Today’s News - Tuesday, May 12, 2015
EDITOR'S NOTE: We head to Atlanta (a.k.a. "Hotlanta") early tomorrow for the AIA convention and (very) early-morning keynotes and programs by some (very) notable folks, so we won't be posting again until Monday, May 18.
• We are pleased to present the second in Salingaros's series Architecture's New Scientific Foundations: Architects often assume that complexity, in general, must be designed. That's a misconception, and rarely conducive to human wellbeing.
• Cagle takes an in-depth - and totally fascinating - look at the tech world's new company towns, and why Mountain View said No to Google and Yes to LinkedIn (it has "Google fatigue").
• Jones has issues with "lefties" being "philistines about the past" with their "disdain for heritage. Is it because the architecture of the past is comforting that the left is so suspicious of it?"

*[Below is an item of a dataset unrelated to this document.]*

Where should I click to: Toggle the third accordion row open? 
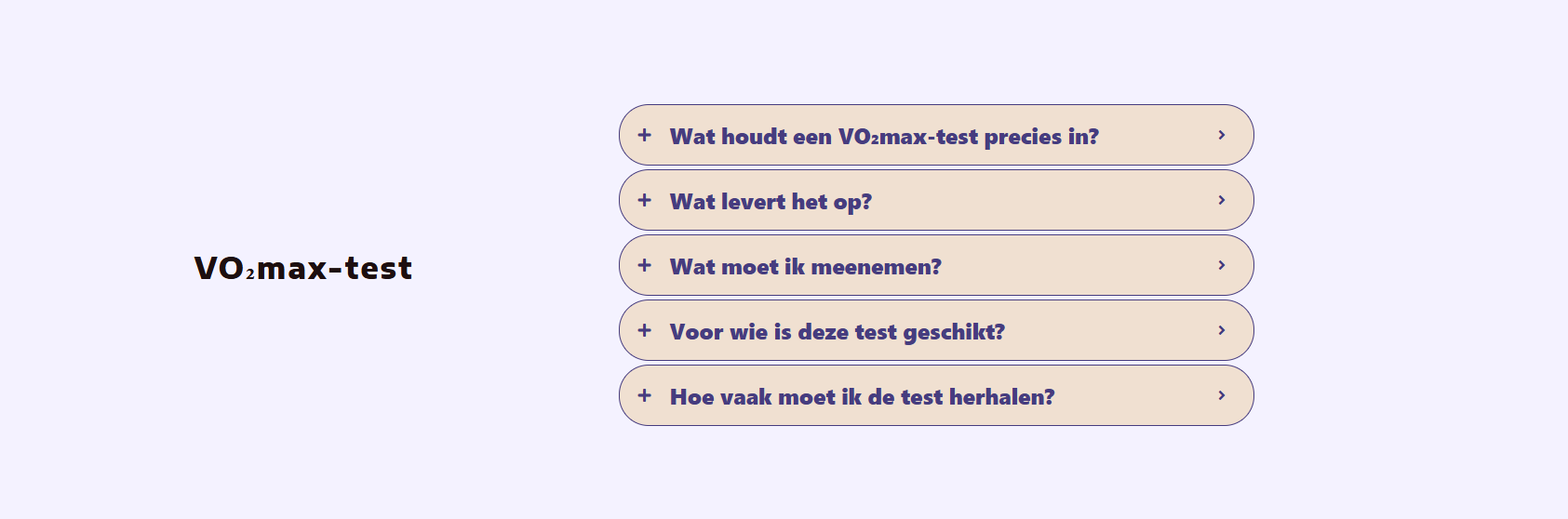pos(936,265)
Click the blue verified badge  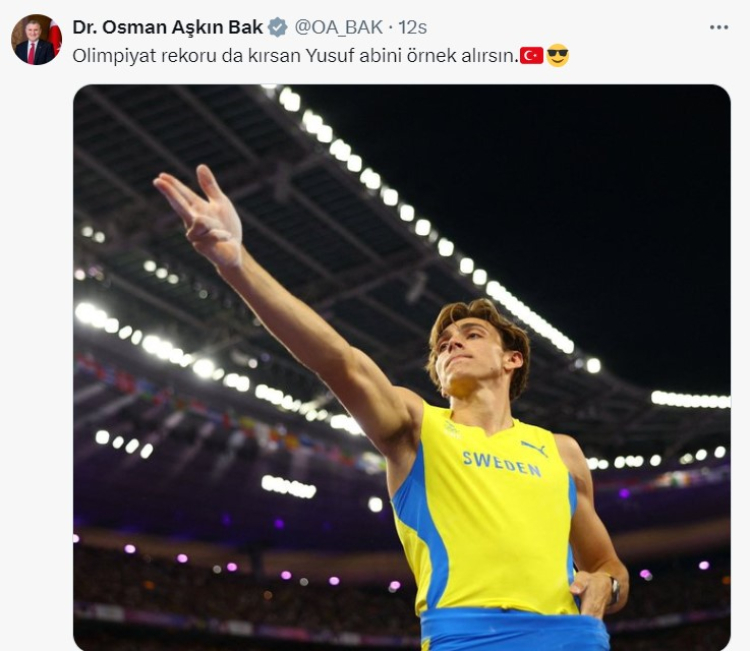point(278,27)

• A Harvard GSD panel looks at how architects and planners are attempting "to address connections between race, design and social inequity in poor neighborhoods," for a younger generation of architects who want "to combine excellence in design with social responsibility."
• Meanwhile, though urban university campuses have sometimes "enhanced a sense of fear and bigotry," many are making "positive strides within their historically segregated neighborhoods" - by design.
• How Washington, DC's 11th Street Bridge Park (a.k.a. the "High Line on the Anacostia") "intends to beat gentrification where others have failed" by creating "a model of inclusive development."
• Lewis sees lots of TODs in our future, "driven in part by real estate market forces and changing demographics."
• King cheers the happy ending to the long saga of Saitowitz's 8 Octavia that "looks even better in real life than on paper. The moral of the story - we don't need to settle for boilerplate buildings, especially when the forward-looking architecture understands the old-fashioned virtue of being a good neighbor as well."
• Hall Kaplan cheers the happy ending to Killefer Flammang's 10-year saga of transforming a Long Beach church into affordable housing: "in the housing rank and file there are murmurs of hope that present the promise of rare paradigms."
• Wainwright x 2: how Assemble landed on the art world's Turner Prize shortlist: "They don't claim to be artists, and none of them has even qualified as an architect, but that hasn't stopped this charming collective from building - and accidentally making the shortlist" (the group also designed the Lina Bo Bardi show at the Graham Foundation in Chicago).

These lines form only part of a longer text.